Even despite having to run, it is undeniably lovely on the fells at the moment, and when I have got enough air in my lungs to permit the gentler kind of breathing, by which I mean the through my nose sort, everywhere smells fantastic as well. Mostly I am gasping and panting too hard to be able to tell, but in the rare moments when I can take notice, the world is spring scented with fresh grass, and hawthorn, and damp moss, and sheep.

I went to the bank and posted some letters, and then the lodger came to visit, which was the most splendid waste of a day that I could have come up with. Instead of flapping around polishing things, I sat in the warm garden, drinking tea and speculating about the best things that she could do to live her life more effectively.

It is nice to interfere in other people’s affairs, especially when they are the ones making all of the effort, and all that I need to do is sit in the sun pontificating. I had a happy morning impressing her with my cleverness and superior knowledge of the world, until eventually she said that she had got to go. She did not roll her eyes and look bored even once, which rather suggests that she has got more self control than any of my own children.

Roger Poopy chased wasps, and a couple of bumble bees. Fortunately he did not catch any, and the worst injury that he sustained was when he forgot himself and ran into the french window, which turned out not to be open.

Once the lodger had gone I was suddenly overwhelmed by a remorseful conscience, and by the list of things that I really ought to have done instead of loafing about in the garden going pink.

The most urgent thing on the list was bathing the dogs. I did not want to do this, because they do not like it much. They sulk and shake water everywhere, and then try to dry themselves off on the carpets, even though they have got perfectly good towels. However it had become necessary, because we had discovered that Roger Poopy had done a wee on his father’s head, leaving behind a malodorous yellow stain. Dogs are revolting creatures.
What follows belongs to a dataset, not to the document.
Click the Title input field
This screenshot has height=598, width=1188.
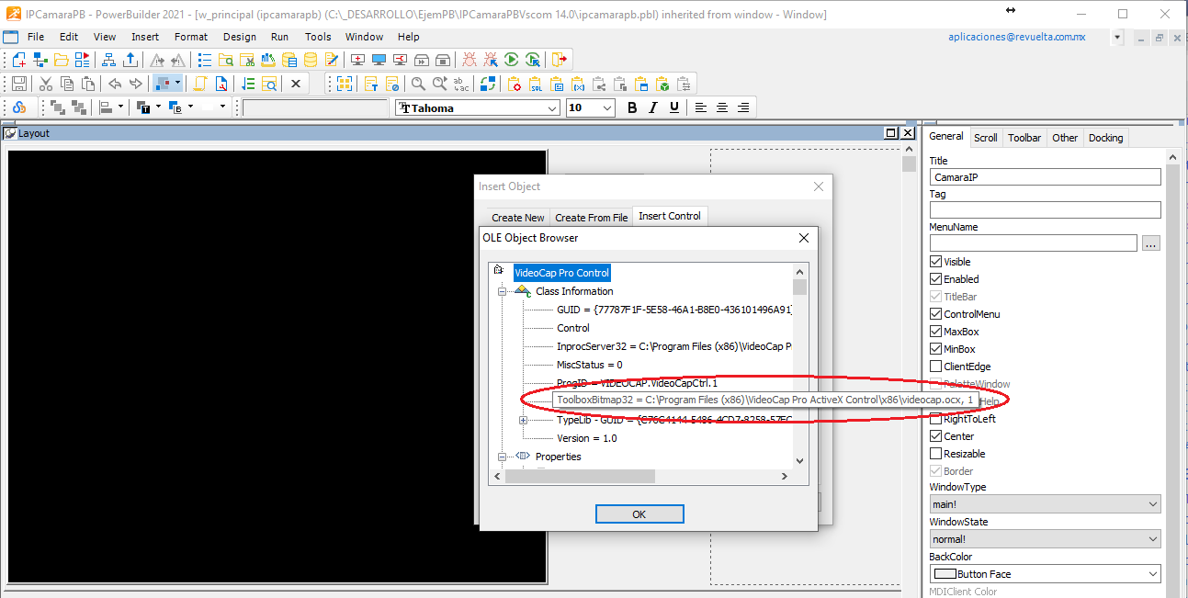pyautogui.click(x=1045, y=177)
After bathing the dogs then obviously I had to clean the bathroom.

Since I was cleaning the bathroom I thought that I might as well get the rest of the house over and done with as well, so that I would not have anything to feel gloomy about tomorrow.

I rushed through the cleaning as hastily as I could. It was the sort of cleaning that used to be called spit and polish, except without the spitting, which is not civilised, and in any case unnecessary when you have got a tin of Shiny Brite Pretend Beeswax Spray On Polish. This does not really make anything shine britely, but it smells quite pleasant and drowns out the smell of the dogs.

I had got to make a cake, because Mark takes it to work, to sustain him in hungry moments. His friend Ted is back at home this week, and Ted has hungry moments as well, so I did not want to run out.

I made a banana and walnut cake, and by then I was late for work. I threw some picnic things into boxes as quickly as I could, emptied the dogs again, not on one another, and then dashed off.

Mark will be working late all week this week, because of Ted being home, so I left his picnic on the table

I have seen him since, but not for very long. He has had to go home to bed.

It is going to be a busy week.

PS. I can spell ‘bright’ really. It is irony.